Saturday, May 29, 2021

NESTING KILLDEER!!

It's almost summer, but we're looking back to an April 10 walk at the South Hero Marsh Trail - and an  exciting little story. 

The trailhead is in a lot that's used by the town highway department to store gravel, sand, etc. Our first indication that the parking lot was also being used as a nursery was an agitated Killdeer, drooping one wing, fanning its beautiful rusty and white tail.

The bird was doing a distraction display, trying to get us - two big dangerous-looking creatures - away from something!

Then we saw a second Killdeer, several feet away from the displaying bird. This one was atop a small mound of gravel, looking tense and alert.

As it stood up, we could see at least two eggs!

Killdeer don't build what most of us think of as nests. They just make little scrapes in sand or dirt or gravel, choosing locations like golf courses, driveways, and even flat gravel roofs. Sometimes they add little pebbles or sticks or bits of trash to their nest. 

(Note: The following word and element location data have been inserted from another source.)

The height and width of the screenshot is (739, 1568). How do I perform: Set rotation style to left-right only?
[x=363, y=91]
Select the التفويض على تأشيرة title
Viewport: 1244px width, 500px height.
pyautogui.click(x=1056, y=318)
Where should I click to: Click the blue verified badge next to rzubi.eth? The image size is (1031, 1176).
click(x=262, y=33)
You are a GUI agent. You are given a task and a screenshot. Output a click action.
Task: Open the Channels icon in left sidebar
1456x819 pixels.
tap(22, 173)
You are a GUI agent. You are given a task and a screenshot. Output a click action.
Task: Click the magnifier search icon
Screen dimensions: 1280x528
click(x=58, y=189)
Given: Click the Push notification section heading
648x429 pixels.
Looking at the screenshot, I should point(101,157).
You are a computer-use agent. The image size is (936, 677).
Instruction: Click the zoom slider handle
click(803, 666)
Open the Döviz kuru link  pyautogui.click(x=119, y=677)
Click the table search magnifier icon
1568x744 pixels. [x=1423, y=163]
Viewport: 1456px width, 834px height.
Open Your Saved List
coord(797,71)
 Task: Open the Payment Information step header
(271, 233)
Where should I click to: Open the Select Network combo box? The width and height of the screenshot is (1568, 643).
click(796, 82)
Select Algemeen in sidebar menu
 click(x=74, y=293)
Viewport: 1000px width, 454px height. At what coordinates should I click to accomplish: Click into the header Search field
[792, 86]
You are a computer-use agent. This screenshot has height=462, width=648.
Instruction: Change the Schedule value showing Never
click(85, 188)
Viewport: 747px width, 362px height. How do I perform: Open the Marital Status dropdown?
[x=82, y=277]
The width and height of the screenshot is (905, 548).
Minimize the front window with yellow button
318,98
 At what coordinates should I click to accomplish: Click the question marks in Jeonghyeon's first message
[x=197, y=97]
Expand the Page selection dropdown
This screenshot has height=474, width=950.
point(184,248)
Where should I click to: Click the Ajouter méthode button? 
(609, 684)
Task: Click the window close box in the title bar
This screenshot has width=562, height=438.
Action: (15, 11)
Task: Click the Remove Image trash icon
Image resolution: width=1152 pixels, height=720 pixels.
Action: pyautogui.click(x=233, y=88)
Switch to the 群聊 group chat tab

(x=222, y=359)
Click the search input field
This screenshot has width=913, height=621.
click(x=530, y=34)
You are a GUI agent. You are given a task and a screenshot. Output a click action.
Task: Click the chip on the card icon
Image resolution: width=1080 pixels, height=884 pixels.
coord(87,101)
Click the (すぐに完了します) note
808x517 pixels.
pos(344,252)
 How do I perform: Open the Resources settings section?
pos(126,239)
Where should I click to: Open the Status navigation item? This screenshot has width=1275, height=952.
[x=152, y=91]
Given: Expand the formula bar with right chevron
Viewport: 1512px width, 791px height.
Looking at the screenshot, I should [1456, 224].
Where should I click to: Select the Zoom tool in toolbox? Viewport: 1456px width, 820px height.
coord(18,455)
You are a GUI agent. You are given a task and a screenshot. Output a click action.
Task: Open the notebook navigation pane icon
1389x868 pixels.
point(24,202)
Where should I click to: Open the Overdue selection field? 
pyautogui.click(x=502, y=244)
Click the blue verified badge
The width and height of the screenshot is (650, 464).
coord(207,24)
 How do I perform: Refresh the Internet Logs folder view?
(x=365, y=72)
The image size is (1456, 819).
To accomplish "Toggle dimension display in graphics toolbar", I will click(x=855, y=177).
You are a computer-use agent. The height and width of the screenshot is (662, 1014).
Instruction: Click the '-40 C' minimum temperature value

This couple had chosen an uncomfortable-looking pile of rocks.


It's not a good idea to publicize the location of nests, so we waited to do this post until the pair of Killdeer had a chance to finish incubating their eggs. Killdeer young are "precocial"; that is, they're fully feathered when they hatch, and they can walk as soon as their feathers dry.
About two weeks after our walk, we learned that the pair was still there and that someone, perhaps the South Hero road crew, had placed warning flags around the nest so visitors wouldn't drive over it.